Just then a scream erupted from inside the house, followed by a loud crash. When he saw Lucy start running towards the porch, Robert turned and handed me the stick.“Here,” he said. “I better get in there. Aim for their heads.”
“Wait,” I said. I stood there trying to think of something else to say, but we both knew that I was scared shitless of his father. He cocked his head and looked at me impatiently. “Is there anything I can do?” I finally said.
“Theodore,” Robert said, his face suddenly breaking into a crazy grin, “we’re gods, remember? Shit, we can do anything.” Then he turned and charged bravely at the house, pushing Lucy out of the way just before he disappeared through the back door.
I looked down.
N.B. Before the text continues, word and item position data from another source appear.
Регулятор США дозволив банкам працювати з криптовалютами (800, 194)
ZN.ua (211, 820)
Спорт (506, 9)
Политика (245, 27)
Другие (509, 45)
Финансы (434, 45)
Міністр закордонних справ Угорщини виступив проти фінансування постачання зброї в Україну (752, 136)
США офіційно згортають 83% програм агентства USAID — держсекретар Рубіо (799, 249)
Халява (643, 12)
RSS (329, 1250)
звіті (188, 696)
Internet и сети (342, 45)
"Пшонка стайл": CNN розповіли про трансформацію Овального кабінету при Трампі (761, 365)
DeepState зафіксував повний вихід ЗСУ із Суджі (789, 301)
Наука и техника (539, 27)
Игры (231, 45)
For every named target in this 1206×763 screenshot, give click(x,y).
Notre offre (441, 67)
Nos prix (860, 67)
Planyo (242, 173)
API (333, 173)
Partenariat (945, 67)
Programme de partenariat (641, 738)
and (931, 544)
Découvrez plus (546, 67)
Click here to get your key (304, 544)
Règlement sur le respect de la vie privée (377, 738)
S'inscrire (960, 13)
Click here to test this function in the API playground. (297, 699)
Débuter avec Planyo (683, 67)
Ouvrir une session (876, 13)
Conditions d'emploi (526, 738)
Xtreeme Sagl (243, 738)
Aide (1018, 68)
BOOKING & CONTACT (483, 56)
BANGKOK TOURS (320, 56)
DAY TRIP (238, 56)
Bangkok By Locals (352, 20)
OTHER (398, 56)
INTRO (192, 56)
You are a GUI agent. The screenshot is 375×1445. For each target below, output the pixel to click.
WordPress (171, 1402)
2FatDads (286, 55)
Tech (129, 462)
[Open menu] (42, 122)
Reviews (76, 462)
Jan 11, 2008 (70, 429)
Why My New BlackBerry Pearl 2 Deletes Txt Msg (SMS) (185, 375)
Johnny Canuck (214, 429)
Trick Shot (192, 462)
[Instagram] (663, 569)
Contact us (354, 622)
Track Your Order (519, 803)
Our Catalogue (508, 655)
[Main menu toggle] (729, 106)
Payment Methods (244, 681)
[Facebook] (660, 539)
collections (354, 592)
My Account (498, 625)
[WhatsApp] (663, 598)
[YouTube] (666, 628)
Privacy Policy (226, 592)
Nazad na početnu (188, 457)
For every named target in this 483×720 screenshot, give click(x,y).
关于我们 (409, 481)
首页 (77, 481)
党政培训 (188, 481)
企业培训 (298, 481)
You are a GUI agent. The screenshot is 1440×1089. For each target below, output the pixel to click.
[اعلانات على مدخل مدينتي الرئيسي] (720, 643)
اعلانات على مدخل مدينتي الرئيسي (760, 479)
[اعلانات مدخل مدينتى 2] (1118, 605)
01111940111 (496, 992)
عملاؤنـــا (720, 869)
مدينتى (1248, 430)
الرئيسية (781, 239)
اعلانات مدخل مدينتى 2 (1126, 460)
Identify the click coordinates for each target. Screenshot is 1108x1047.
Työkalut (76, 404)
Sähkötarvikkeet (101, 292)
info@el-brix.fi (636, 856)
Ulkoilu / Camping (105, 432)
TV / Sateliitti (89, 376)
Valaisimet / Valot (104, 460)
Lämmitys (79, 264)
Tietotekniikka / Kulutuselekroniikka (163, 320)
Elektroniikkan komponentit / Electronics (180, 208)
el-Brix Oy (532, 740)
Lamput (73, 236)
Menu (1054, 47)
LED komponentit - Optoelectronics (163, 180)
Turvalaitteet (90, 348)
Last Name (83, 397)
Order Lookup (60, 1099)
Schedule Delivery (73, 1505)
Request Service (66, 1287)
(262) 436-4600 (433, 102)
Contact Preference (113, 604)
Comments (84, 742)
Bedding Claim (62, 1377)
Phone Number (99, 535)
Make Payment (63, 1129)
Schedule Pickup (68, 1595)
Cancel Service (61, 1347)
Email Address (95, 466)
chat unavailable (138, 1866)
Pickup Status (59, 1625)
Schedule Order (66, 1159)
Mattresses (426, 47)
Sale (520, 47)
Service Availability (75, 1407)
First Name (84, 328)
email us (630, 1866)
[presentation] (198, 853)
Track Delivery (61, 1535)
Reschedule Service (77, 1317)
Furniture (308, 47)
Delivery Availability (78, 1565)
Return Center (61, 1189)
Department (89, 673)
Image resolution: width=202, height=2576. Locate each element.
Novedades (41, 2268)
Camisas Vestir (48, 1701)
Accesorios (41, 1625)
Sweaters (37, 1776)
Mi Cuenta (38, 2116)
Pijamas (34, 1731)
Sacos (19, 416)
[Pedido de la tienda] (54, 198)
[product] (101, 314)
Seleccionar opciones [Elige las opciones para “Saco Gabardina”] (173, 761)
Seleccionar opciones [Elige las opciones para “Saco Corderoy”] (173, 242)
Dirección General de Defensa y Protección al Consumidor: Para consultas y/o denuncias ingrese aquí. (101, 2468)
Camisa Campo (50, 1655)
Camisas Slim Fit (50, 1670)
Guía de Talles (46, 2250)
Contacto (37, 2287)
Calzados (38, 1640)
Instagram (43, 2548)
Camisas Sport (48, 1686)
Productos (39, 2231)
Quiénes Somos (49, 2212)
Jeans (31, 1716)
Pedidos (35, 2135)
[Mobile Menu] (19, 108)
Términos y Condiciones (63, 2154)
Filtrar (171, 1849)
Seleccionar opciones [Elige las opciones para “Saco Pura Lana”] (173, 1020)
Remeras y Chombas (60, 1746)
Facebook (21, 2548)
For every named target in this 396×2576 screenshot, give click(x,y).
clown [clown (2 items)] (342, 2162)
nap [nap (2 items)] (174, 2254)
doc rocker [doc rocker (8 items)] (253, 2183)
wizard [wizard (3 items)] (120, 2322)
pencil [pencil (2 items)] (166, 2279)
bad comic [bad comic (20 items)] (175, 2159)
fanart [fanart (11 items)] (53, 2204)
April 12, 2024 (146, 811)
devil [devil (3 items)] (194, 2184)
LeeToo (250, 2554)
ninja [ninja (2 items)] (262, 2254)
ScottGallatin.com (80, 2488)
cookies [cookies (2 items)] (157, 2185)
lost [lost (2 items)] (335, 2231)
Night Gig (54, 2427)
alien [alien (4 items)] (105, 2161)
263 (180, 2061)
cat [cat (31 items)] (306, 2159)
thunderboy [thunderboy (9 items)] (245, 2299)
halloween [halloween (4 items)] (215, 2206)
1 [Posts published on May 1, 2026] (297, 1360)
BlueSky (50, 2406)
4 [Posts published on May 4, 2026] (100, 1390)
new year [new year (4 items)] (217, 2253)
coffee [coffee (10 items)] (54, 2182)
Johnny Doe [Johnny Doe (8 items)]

All of the ants were dead. Robert had destroyed the entire colony once again.
As I started across our yard, some guy with fat sideburns pulled into the driveway in a homemade convertible. He was steering the car with one hand, squeezing my mom’s tit with the other. They were both laughing. When she looked up and saw me walking towards them carrying the charred stick like a smoking rifle, she pulled her blouse back down and waved wildly. Then, jumping out of the car, she kissed the new boyfriend goodbye.
Later that night, she told me that I looked just like my father, at least from what she could remember. She was lying on the bed in her silk robe, the scent of her perfume filling the hot room with roses. Then she tilted her head back and took my hand in hers, guiding a kitchen knife to her throat. “Okay,” she whispered, closing her eyes tight, “who do you want to be tonight?”
Her moist pale skin glowed in the dim light. A moth fluttered madly against the rusty window screen. I could feel her body trembling against the thin, sharp blade. I stood there a long time trying to decide, surrounded by the doomed world I was destined to live in forever, the musty bedroom, the trashy holler, the scorched anthill.
“Teddy,” I finally said, pretending it was true. “I just want to be Teddy.”